The plaintiffs include the Southeast Alaska Conservation Council (SEACC), Defenders of Wildlife, the National Audubon Society, Alaska Rainforest Defenders, Alaska Wilderness League and others, who claimed the Forest Service’s environmental impact statement “does not identify individual harvest units; by only identifying broad areas within which harvest may occur, it (USFS) does not fully explain to the public how or where actual timber activities will affect localized habitats.”
The lawsuit, which is still pending, alleges that the Forest Service did not obey federal laws regarding the environmental impact statement for the proposed Prince of Wales Island timber sale, and claims the injunction was necessary due to the potential for “irreparable harm” resulting from the timber sale.
In her ruling today, Judge Gleason, who is based in Anchorage, said, “the balance of harms tips sharply in the plaintiffs’ favor due to the irreparable harm they would suffer in the absence of preliminary injunctive relief.”

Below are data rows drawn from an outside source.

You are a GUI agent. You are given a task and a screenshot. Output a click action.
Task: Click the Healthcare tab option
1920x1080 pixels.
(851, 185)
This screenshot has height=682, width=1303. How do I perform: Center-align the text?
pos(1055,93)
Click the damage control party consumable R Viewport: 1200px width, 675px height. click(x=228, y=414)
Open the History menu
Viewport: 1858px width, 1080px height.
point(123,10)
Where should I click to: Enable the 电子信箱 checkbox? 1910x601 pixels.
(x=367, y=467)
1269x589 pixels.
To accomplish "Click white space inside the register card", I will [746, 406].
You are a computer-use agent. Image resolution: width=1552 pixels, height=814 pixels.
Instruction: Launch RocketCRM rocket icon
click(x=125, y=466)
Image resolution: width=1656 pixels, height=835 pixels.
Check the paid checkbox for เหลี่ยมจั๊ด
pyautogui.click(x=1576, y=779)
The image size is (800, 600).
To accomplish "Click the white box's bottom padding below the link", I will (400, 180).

The Forest Service argued “that any delay to the Twin Mountain Timber Sale would pose a serious threat to local mills, potentially erasing the market for Tongass old-growth timber.”
The injunction goes into effect immediately. In her notice of the injunction, Gleason said the parties had stipulated that “ground-disturbing activity” in the area of the sale could have begun as early as this Friday, and that “given this immediacy, the court finds that injury to plaintiffs is not speculative.”
Gleason noted that a decision in the underlying lawsuit challenging the timber sale is expected by March 31, 2020.